Exhibit A: Removal of OnTrack by CASA. I have used this several times during flight training for gaining an appreciation of entry procedures to Class D aerodromes. It was announced CASA were removing this resource as they were struggling to keep it up-to-date, potentially having out of date information in it. So I read that as, if it is wrong, CASA are liable, so instead of committing resources to maintaining a very valuable service, just remove it altogether. Think about it, the resource called out runway incursion or apron incursion hotspots, proper arrival or departure points and techniques, unique hazards etc. How can anyone justifying removing this. Simple solution, fund a way to quickly put a note on it flagging out of date areas being worked on, but leave the rest.

Exhibit B: Today's AIC announcing changes to NAIPS briefings. No longer with the GAF and GPWT be included directly in the briefing, you now need to click a hyperlink to view those charts separate. So we have gone from getting a briefing, printing it in full with ALL useful information, and taking it to the field with you to study. Now if I forget to click one of the links to get the separate charts, and don't have Internet at the field, I have lost a critical part of the briefing? The only well done in the AIC was adding the ability to get the Aus wide GPWT in the briefing, not just region.

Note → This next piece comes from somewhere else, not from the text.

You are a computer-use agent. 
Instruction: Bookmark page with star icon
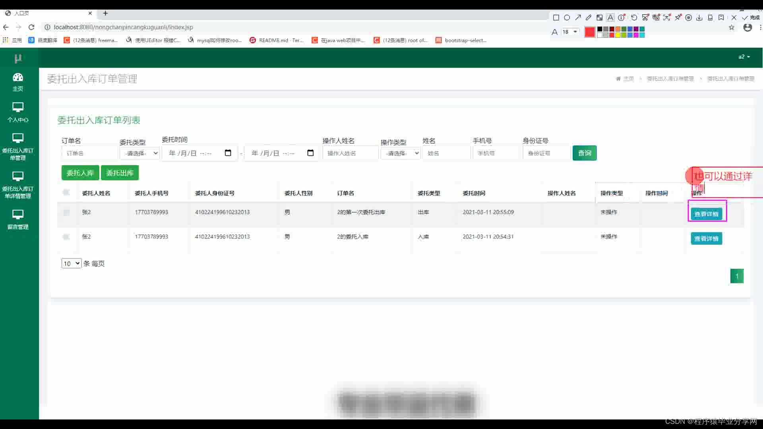click(732, 27)
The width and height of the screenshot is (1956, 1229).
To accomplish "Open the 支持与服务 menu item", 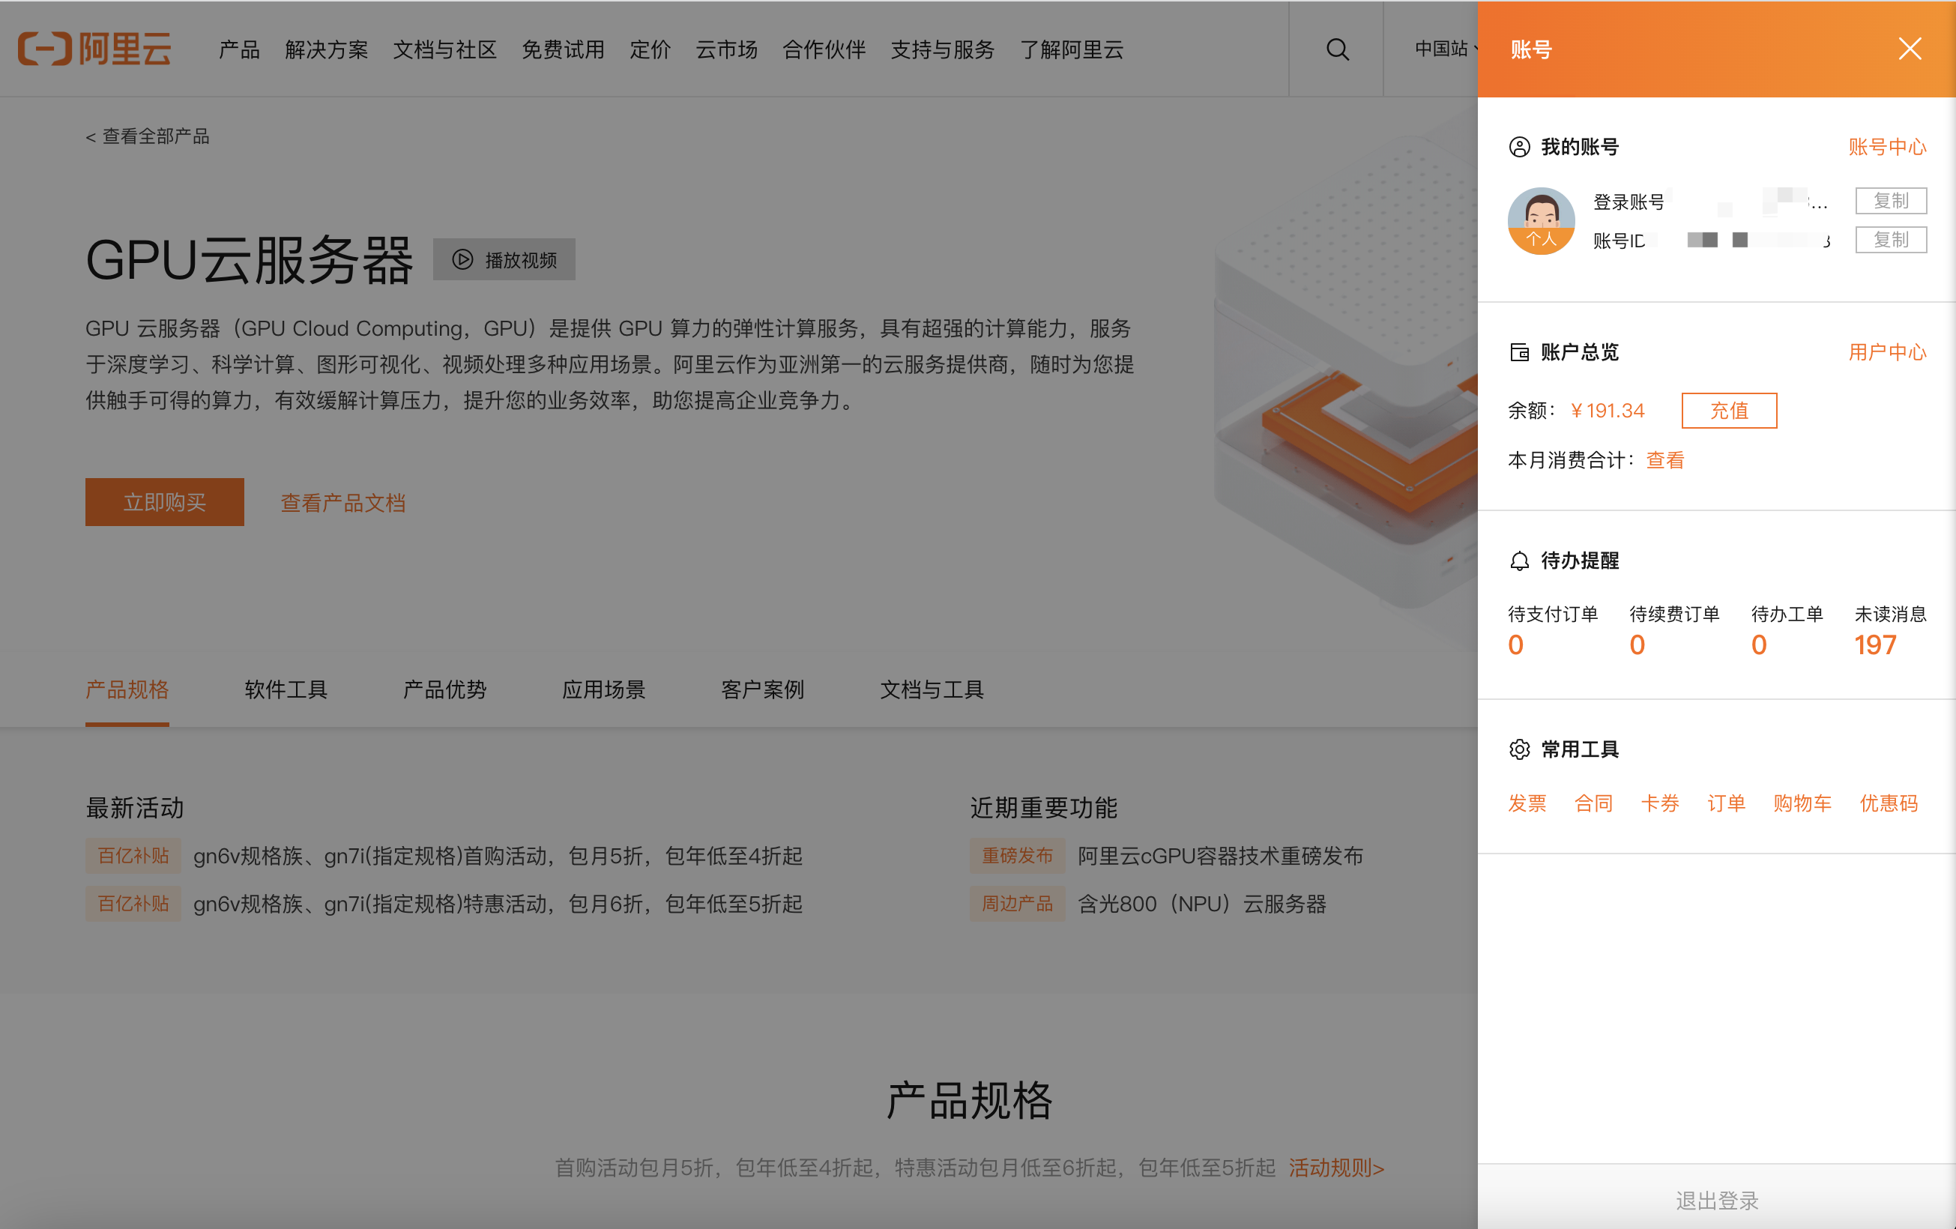I will click(x=941, y=50).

What is going on. I can only think the cover your arse mentality that has affected so much of the medical and licensing areas has now infected the practical provision of information to pilots. Not just CASA, but now AirServices.

Icing on the cake was my trying to send them an email to the email address given in the AIC to provide some feedback, for their server to reject the email address as invalid... sigh

This really is a race to the bottom.